“Please place your IDs on the counter.”
The correctional officer was professional but impersonal, which didn’t allay my anxiety. We had just arrived, and already I was beginning to question whether this was a good idea. My band had been invited by a prison ministry to perform a concert and lead worship for their two Sunday services at an area
The slammer, the pokey, the big house – everyone has preconceived notions about prison. Mine were colored by grim, gritty movies like The Shawshank Redemption and The Green Mile. So I had more than a little trepidation. When my band checked in at the main building, staff carefully frisked us and inventoried our equipment and cords before ushering us through two security doors and into the inner courtyard.
The guard tower was a silent, steady reminder that this was no ordinary gig. We set up our drums, guitars, and keyboard on the chapel stage. Several convicts milled around us, all wearing powder blue shirts and jeans, and offered their assistance. They were friendly, helpful. They were just like you and me. Soon the well-worn pews of the chapel were filled to capacity. And at the first downbeat we were off. These men worshiped! They sang loud and clapped hard and raised their hands with heartfelt spontaneity. They overtly encouraged us to lead them. They responded with conviction and certainty and abandon. It was like they really believed the God of the universe was in this chapel with them. Because he was.

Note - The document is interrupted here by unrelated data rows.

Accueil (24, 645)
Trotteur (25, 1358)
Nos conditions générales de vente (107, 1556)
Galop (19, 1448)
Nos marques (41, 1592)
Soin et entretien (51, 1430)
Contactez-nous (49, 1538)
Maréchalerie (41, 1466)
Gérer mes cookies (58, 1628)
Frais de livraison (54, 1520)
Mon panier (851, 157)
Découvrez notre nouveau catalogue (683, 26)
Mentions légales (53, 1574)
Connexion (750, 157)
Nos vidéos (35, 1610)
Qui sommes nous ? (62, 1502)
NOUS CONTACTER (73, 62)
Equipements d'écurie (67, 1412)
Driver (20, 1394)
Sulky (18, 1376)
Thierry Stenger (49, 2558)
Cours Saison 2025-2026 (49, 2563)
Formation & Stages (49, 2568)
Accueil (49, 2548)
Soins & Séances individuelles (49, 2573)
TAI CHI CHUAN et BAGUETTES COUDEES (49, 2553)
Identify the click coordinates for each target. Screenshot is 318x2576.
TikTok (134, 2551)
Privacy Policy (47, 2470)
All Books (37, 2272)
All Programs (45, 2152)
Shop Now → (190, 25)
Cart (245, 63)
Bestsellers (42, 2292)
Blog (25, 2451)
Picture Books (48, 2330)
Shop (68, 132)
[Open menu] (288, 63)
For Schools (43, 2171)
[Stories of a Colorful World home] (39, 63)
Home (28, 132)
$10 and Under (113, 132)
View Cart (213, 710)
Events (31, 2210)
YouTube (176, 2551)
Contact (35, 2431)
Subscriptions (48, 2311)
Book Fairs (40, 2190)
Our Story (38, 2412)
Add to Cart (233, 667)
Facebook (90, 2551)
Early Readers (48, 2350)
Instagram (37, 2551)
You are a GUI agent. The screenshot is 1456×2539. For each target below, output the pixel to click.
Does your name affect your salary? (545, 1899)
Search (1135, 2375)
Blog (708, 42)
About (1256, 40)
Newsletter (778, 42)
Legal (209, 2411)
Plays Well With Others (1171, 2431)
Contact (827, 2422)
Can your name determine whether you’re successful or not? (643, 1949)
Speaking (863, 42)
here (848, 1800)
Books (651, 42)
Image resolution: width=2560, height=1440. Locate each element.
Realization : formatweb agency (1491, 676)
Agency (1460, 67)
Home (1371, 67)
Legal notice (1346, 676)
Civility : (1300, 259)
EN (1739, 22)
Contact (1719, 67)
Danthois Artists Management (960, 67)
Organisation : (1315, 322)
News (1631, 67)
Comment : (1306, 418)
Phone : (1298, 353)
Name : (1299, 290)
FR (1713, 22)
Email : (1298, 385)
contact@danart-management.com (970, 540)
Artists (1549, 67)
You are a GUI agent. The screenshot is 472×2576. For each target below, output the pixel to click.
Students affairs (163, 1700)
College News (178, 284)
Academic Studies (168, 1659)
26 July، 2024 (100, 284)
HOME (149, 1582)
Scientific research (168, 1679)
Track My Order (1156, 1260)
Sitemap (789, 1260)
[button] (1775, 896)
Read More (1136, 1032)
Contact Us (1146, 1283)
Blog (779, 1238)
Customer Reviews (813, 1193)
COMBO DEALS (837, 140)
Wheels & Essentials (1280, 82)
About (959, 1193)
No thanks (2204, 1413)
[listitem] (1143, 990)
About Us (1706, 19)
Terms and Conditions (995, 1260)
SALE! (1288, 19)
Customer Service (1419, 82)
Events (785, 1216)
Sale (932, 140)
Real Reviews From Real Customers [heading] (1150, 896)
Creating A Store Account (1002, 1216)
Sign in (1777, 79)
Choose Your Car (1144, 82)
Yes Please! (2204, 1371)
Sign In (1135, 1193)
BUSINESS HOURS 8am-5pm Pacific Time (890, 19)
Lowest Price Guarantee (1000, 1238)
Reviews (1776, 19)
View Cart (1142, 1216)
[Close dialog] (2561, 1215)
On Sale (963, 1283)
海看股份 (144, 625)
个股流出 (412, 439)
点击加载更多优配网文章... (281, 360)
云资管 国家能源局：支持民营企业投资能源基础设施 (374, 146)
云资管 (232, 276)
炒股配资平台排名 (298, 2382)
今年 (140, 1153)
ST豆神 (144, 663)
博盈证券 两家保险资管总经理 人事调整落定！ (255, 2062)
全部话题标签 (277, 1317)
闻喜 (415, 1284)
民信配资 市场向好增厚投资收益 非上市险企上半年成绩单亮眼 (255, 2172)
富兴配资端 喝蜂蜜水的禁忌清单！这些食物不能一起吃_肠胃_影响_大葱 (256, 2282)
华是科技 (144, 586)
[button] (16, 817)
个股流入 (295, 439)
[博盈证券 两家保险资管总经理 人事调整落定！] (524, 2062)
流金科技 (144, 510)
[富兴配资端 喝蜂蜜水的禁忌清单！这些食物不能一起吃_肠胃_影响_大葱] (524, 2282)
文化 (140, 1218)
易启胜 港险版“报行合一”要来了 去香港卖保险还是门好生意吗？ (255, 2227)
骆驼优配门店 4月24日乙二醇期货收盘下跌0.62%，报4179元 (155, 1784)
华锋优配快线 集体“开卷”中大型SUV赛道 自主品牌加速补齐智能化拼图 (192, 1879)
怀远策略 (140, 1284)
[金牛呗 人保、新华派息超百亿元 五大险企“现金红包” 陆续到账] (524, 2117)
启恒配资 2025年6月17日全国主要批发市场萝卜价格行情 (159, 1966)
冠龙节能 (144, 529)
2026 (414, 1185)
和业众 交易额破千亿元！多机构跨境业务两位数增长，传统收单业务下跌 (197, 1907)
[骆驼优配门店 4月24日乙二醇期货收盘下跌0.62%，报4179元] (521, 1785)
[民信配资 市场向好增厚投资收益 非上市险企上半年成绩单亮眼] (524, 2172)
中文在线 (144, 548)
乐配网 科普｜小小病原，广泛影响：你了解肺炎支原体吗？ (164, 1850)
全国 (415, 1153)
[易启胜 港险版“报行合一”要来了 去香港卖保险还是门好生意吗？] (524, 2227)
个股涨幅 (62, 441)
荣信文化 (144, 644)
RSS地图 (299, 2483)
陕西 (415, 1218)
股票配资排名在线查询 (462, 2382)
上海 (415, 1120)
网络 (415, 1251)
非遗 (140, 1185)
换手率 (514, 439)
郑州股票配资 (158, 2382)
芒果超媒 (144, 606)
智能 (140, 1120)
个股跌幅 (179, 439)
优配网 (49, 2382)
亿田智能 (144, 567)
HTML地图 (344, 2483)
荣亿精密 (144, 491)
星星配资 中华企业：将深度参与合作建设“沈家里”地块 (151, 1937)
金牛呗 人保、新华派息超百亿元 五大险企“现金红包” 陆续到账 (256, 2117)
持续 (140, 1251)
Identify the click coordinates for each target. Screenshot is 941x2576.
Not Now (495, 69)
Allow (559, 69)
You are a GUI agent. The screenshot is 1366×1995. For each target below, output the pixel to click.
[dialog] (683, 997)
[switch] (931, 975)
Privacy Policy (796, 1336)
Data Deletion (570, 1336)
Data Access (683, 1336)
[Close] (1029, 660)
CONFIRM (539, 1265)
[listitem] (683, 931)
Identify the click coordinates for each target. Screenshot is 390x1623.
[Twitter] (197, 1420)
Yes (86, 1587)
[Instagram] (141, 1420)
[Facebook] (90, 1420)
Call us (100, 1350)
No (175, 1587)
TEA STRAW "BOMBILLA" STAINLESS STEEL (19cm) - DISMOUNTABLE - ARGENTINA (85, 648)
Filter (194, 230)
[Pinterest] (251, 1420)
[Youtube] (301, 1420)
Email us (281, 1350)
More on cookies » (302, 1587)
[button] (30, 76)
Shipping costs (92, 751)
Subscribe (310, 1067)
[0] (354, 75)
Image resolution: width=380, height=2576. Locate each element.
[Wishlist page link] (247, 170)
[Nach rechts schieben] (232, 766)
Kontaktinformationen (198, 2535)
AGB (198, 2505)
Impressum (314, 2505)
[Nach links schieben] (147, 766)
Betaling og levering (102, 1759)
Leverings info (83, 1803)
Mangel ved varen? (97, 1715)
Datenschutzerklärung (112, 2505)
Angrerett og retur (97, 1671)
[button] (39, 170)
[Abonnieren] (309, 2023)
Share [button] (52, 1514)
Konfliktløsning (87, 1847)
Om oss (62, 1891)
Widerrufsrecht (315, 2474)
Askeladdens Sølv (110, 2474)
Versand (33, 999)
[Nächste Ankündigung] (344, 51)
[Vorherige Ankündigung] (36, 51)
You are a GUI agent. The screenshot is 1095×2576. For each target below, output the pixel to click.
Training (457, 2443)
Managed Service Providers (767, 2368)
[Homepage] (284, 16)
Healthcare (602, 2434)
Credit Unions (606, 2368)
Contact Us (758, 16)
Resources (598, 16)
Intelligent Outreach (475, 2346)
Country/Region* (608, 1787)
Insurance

The second service that afternoon was filled to overflowing, mostly with new inmates who had heard about the morning session. And it was even more lively. “Off the hook!” our ministry leader, Greg, described it. “The best response I’ve ever seen.” The ninety-minute service ran an extra hour, and finally, after playing every song we had twice, I finally had to admit to the men that we had run out of prepared music.
“Sing ‘Amazing Grace’!” one of the men shouted. So we did. And it was. Amazing.
The response was nothing short of supernatural. Grown men falling to their knees and on their faces, crying and singing and coming forward for prayer. Thirty inmates came forward at the altar call, with others coming to meet them. It was extraordinary to see these men, tattooed and hardened by stories unspoken, completely unraveled by God, completely unashamed of their need for his mercy and forgiveness. In these holy moments, I had the privilege of experiencing these men stripped and released of the pretense of their false selves, giving themselves honestly and fully to God.
One thing became tangibly real to me that afternoon: these men knew about God’s grace in ways that I did not. And they didn’t take that grace for granted. In a very real way, it was all they had. For many of us grace is seemingly wrapped up in our busy, privileged lives and our egocentric, false pretensions. But behind concrete walls and barbed-wire fences, words like repentance, mercy, freedom, and truth took on deeper meanings. In my reflections later, it occurred to me that I’m not so different from the people behind those prison bars. I once was lost but now am found. My need for grace, for unraveling, for reconciliation, for God, is just the same. For true freedom can only be found in Christ. Only in Christ can we know the truth, and only in Christ can the truth set us truly free (John 8:32).